- Alıntı metin:
══════════════════════════════

MEHMED FEYZİ PAMUKÇU(1912-1989)


2003-04-25 19:14:01

- Abdullah Yeğin Ağabeyin merhûm Mehmed Feyzi efendinin vefâtı üzerine, o sırada bulunduğu Almanya'dan tâziye maksadı ile gönderdiği, merhûmu tavsif eden mektûbu:

"77 Yaşına kadar hâlis, riyâsız bir İslâm âlimi, sadâkatlı bir talebe ve çok faziletli bir mü'min olarak yaşadı. Onun dünyası sâdece evi idi. İnzivâ hâlinde yaşıyor, mecbûr olmadan dışarı çıkmıyordu. Resûl-i Ekrem (A.S.M.) buyurmuş: "Fitneler çıktığı vakit, evinizin hasırı gibi olun." O, âdeta bu emri imtisâl ediyordu. O, hâli ile çoklarının îmânının kurtulmasına vesile oldu.

O'nu bir def'a veya birkaç def'a ziyâretle dindâr olan, ahlâkı güzelleşen çokları vardır. O'nun hâli, tavrı konuşması, kıyafeti hep İslâmiyete sadâkatini gösteriyordu. Üstâd Said Nursi'ye de çok bağlıydı. Onun evi, Bediüzzaman Üniversitesinin bir fakültesi gibi idi. İki def'a onu da Üstâd Bediüzzaman'la hapse aldılar. Hiçbir zaman o da Üstâd gibi kılık ve kıyafetini değiştirmedi. İslâm'ın izzet ve şerefine uymayan bir hâleti bulunmadı. Frenk hayranlarının kılığına girmedi.

Mahkeme müdâfaası Şuâlar Mecmûasında vardır. Okursak, sözlerinin ne kadar güzel, ilmi, akli, ve mantıki olduğunu anlarız. Üstâdını çok müsbet ve mukni tarzda müdâfaa ediyor. Ve Said Nursi Târihçe-i Hayat kitâbında (Emin ve Feyzi) imzâsıyla yazdığı makâlesinde Üstâdın Kastamonu hayatını anlatışı ne kadar şirin ve güzeldir.

══════════════════════════════

- Görev 1: Mehmed Feyzi Pamukçu hakkındaki mektuba göre onun mahkeme müdâfaası hangi eserde bulunur?
- Görev 2: Mehmed Feyzi Pamukçu'yu anlatan mektubu, son cümlesinden sonra aynı üslûpla sürdürün.

- Sağlanan malzeme:
══════════════════════════════

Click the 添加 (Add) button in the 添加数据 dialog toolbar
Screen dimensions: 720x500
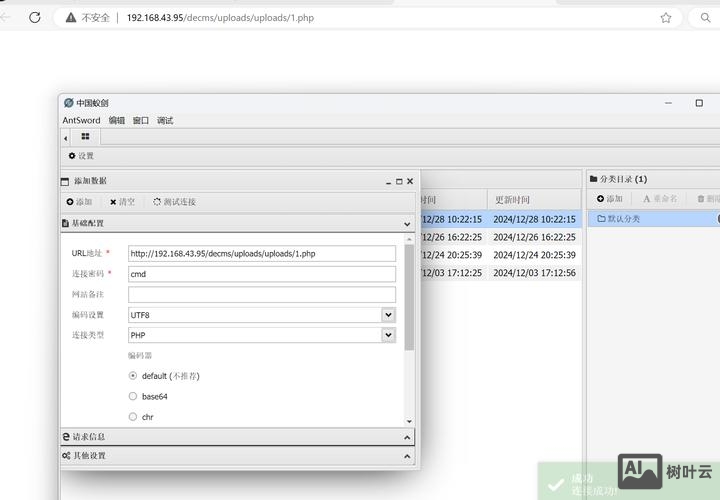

══════════════════════════════

- Cevap 1: Şuâlar Mecmûasında.

- Cevap 2:
Bütün tâkip, tarassut ve iftirâlara rağmen sabretti. Müspet hareket etti. Kimseye zararı olmayacak tarzda, barıştırıcı, yapıcı ve tâmir edici nasihatları ve sohbetleri ile îmân hizmetine devâm etti. İktisâdı esâs kabûl edip, kimseye el açmadı. İzzet ve şerefiyle çoklara hüsn-ü misâl oldu. Sadece Allah'a güvendi. O'na bağlandı. Aczini, fakrını, tafekkür ve şefkatini hâli ile de ifâ ediyordu. Hal dili ile konuşuyordu. Dilinden ve elinden Müslümanların selâmette kaldığı kimse idi. Kendisinden başkalarını örnek göstererek kendine makam rütbe vermeden tevâzu ve mahviyetle rekâbetsiz konuşuyor ve Bediüzzaman'ı hakiki mürşid bilerek, izinden ayrılmıyordu.

Onu 1948 Senesinde Üstâd Bediüzzaman'ın yanında tanıdım. O zamanlar Müslümanlar suçlu gibi idi. Başında şapkası olmayana polisler çıkışırdı. Kılık kıyâfetle sanki insanın kafası ve kalbi değişecekmiş gibi herkes Avrupalıya, Frenklere benzetilmeye özeniliyordu. Memûrlar açıktan namaz kılmaktan korkardı, Kur'ân okutmak yasaktı. Çünkü onlara mürteci, gerici ve yobaz damgası vuruluyordu. Lisede öğretmenler namaz kılan talebeye yobaz nazarıyla bakardı.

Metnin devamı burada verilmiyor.